▸ Challenge:
Please copy word for word the lines in the entries below, from the line containing "Given: Select Bank Transfer payment option" through the line containing "pos(470,360)".

Entries on locating words and elements:
····················
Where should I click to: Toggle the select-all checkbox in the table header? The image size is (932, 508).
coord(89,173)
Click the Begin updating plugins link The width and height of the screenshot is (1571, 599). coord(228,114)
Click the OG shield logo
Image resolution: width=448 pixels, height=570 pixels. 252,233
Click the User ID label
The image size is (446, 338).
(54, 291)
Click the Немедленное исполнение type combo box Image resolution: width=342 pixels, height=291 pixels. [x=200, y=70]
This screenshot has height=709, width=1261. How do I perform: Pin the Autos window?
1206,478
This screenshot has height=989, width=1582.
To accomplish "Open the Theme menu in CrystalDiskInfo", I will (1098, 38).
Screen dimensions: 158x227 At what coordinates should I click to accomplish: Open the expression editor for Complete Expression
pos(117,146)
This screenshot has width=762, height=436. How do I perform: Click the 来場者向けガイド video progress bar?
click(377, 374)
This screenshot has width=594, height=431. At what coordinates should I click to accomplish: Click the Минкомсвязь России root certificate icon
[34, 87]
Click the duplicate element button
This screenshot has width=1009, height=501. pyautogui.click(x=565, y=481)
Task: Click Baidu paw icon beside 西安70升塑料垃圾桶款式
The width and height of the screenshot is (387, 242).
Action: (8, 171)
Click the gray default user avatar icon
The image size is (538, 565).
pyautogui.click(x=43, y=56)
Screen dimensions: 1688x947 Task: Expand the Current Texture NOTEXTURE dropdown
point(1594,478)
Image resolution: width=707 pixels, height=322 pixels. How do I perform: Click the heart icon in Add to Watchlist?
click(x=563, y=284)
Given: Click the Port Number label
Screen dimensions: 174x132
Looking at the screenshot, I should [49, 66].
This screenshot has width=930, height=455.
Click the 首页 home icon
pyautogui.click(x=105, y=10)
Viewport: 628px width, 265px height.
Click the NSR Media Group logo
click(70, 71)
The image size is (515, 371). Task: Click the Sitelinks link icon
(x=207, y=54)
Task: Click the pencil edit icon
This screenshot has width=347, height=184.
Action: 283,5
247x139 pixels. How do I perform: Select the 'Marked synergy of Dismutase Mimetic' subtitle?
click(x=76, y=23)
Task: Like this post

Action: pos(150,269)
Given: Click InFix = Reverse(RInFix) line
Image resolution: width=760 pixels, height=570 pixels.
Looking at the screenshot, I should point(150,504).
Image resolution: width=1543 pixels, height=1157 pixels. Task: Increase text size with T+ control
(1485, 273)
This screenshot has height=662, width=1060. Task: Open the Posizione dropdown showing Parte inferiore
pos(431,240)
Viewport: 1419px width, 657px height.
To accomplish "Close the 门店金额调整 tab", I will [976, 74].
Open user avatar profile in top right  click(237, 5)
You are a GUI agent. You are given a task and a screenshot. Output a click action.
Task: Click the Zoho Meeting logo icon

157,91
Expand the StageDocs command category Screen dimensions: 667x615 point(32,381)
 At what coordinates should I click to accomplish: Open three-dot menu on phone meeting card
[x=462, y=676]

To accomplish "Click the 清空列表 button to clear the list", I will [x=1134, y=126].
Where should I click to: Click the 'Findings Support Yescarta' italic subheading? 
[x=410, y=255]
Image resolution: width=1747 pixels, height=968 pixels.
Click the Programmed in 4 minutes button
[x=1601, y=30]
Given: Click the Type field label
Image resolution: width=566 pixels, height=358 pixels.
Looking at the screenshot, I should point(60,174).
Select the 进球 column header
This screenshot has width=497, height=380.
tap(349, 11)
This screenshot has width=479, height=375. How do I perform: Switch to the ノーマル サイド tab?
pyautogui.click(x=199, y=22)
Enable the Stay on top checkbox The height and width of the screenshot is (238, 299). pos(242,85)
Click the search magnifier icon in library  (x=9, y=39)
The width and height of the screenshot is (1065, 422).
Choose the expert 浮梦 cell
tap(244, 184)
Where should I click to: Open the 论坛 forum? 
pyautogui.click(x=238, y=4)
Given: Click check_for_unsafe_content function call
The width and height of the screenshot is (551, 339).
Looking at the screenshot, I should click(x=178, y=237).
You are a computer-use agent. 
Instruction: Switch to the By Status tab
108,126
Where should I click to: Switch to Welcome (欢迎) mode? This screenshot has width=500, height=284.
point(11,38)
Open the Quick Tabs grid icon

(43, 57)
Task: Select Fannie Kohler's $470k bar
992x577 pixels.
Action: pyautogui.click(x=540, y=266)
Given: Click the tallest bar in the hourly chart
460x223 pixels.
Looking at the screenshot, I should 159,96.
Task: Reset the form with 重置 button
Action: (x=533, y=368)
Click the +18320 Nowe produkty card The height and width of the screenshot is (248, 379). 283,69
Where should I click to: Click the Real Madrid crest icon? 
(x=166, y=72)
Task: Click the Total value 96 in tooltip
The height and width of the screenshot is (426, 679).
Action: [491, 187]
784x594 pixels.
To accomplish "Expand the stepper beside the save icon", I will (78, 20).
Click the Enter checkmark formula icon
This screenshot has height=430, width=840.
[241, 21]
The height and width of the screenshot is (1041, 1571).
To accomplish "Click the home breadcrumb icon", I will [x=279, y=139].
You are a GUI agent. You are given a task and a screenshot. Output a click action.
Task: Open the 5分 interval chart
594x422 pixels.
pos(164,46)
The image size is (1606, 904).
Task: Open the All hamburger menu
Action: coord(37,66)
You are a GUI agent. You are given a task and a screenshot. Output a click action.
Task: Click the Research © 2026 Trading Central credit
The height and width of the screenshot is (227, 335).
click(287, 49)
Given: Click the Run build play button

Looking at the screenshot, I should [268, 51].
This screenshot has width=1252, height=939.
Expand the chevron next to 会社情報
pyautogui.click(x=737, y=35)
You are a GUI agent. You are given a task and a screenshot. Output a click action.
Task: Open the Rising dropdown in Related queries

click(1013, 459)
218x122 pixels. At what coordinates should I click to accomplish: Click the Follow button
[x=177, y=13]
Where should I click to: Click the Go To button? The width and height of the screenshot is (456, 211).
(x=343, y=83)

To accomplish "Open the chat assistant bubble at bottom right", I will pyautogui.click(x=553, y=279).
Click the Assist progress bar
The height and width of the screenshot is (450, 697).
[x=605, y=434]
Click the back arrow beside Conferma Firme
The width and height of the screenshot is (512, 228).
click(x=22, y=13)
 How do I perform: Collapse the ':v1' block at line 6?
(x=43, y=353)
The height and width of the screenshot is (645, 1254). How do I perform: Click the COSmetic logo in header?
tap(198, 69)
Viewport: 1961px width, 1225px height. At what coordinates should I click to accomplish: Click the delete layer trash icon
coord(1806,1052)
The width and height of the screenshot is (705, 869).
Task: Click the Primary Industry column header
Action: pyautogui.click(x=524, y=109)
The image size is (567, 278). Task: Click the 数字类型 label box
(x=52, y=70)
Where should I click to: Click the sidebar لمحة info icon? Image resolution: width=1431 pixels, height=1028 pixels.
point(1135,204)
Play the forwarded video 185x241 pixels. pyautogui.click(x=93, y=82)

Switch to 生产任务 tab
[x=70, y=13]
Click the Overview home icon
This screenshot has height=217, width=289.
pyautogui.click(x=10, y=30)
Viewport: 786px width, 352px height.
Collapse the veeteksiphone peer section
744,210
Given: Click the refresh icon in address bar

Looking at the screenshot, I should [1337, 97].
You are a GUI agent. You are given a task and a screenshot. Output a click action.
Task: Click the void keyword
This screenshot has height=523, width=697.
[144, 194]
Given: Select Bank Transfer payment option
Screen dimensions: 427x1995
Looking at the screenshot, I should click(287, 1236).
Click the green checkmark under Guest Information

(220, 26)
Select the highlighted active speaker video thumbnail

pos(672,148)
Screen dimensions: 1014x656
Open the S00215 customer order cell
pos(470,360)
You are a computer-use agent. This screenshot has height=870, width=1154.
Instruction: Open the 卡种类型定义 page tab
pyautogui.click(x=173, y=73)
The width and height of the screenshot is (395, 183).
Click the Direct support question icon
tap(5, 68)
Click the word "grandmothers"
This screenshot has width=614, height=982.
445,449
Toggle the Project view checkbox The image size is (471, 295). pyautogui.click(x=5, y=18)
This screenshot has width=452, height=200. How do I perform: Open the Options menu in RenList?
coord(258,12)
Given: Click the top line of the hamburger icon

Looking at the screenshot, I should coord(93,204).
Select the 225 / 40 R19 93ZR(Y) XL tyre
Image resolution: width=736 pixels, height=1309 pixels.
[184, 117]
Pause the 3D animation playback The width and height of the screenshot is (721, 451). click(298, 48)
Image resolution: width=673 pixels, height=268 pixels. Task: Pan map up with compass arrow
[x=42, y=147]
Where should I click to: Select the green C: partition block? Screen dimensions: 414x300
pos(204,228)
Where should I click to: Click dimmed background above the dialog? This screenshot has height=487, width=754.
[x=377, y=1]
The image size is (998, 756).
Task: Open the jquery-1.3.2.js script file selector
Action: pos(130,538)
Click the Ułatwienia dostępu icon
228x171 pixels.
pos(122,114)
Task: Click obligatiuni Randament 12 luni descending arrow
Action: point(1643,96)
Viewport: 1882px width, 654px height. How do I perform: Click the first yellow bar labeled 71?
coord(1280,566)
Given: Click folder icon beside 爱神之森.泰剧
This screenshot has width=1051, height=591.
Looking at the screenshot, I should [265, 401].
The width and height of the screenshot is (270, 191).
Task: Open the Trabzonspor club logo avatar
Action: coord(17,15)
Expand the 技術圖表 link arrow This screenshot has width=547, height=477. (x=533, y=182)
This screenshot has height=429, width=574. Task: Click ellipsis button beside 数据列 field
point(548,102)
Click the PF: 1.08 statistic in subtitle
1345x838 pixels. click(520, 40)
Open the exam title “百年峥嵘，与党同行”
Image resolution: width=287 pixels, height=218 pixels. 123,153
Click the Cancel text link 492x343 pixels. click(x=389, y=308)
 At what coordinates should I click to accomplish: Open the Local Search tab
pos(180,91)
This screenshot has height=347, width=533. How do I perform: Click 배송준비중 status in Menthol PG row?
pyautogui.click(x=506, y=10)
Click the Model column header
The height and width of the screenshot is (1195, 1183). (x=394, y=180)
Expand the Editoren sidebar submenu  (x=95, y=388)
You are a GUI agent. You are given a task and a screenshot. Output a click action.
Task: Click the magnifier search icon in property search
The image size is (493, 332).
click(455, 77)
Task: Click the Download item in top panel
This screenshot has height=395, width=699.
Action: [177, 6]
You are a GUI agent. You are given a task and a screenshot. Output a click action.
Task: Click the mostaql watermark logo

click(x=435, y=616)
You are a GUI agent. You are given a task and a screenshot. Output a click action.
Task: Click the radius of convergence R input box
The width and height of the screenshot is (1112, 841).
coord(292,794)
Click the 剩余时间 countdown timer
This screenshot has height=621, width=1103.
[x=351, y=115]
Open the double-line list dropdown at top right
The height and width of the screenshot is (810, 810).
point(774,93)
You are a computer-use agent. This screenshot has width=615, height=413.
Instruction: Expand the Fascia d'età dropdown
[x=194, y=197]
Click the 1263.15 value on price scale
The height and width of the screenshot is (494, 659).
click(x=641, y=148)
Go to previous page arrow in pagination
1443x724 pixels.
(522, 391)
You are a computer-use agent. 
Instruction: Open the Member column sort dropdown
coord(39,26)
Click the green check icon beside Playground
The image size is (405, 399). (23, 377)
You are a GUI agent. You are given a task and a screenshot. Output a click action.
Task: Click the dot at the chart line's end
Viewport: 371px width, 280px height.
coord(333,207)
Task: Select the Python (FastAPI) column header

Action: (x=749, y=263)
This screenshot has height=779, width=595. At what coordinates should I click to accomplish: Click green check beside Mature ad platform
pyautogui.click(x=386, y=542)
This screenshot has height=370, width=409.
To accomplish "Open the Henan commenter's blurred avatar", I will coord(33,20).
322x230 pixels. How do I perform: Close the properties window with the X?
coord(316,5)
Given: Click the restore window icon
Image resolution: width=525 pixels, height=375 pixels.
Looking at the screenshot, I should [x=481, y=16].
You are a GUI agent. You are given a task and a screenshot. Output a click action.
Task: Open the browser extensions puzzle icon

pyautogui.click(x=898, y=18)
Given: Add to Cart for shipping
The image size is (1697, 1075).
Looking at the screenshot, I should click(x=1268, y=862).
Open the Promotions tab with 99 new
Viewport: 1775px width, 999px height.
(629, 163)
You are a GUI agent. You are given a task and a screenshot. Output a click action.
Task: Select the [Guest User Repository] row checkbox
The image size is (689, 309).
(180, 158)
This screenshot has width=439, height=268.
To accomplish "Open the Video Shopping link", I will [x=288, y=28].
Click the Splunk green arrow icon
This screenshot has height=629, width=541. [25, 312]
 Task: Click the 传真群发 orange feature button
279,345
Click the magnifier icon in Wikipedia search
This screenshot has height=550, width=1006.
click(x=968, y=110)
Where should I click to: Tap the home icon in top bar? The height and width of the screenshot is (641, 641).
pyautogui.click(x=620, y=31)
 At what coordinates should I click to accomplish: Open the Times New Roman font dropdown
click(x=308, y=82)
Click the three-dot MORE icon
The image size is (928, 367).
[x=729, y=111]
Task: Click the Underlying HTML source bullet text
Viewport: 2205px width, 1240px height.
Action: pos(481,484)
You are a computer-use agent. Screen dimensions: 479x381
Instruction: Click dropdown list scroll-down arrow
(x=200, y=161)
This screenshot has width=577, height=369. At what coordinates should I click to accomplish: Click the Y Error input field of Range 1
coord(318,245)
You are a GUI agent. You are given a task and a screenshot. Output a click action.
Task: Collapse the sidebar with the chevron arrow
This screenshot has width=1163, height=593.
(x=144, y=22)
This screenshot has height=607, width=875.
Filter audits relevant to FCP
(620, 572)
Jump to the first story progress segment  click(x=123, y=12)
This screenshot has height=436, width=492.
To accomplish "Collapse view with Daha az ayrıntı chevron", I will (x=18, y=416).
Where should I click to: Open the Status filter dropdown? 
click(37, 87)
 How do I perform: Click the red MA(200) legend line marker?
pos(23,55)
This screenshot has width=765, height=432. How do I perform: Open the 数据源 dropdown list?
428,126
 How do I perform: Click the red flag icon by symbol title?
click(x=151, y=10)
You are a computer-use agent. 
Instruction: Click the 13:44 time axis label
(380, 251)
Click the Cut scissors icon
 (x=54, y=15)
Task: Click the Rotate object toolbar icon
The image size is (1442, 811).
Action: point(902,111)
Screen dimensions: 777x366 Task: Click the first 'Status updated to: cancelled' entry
····················
▸ Written answer:
Given: Select Bank Transfer payment option
Screen dimensions: 427x1995
Looking at the screenshot, I should click(287, 1236).
Click the green checkmark under Guest Information

(220, 26)
Select the highlighted active speaker video thumbnail

pos(672,148)
Screen dimensions: 1014x656
Open the S00215 customer order cell
pos(470,360)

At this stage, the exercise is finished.